__What you are asked to do__. Format everything from the line containing "Image resolution: width=272" down to the line containing "Action: click(87, 30)", both ends included, as a two-column CSV with the headers input and output. Give one row per record, with its text and its answer each in a single quoted field and line breaks replaced by spaces.

__Records to process__.
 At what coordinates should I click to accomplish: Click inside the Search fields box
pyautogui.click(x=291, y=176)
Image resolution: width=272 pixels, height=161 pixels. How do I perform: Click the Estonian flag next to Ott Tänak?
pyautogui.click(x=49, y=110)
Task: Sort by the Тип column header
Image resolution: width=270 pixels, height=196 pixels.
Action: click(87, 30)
--
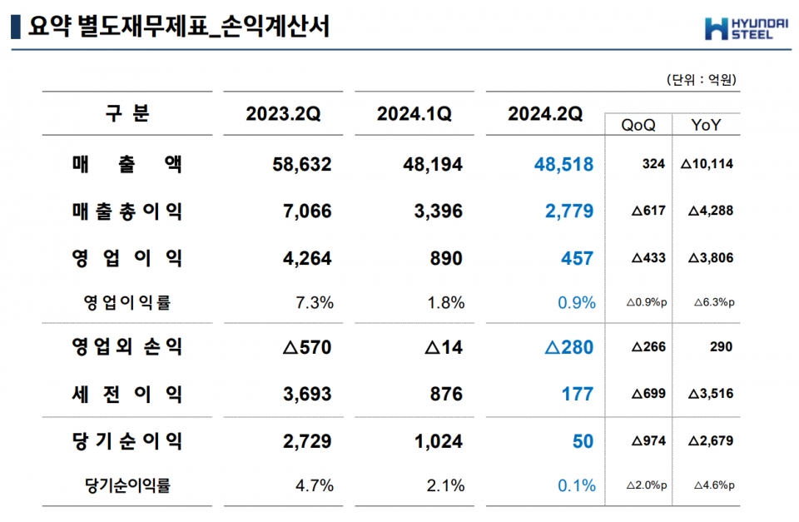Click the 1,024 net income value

__Answer in full__.
input,output
"Image resolution: width=272 pixels, height=161 pixels. How do I perform: Click the Estonian flag next to Ott Tänak?","pyautogui.click(x=49, y=110)"
"Task: Sort by the Тип column header Image resolution: width=270 pixels, height=196 pixels.","Action: click(87, 30)"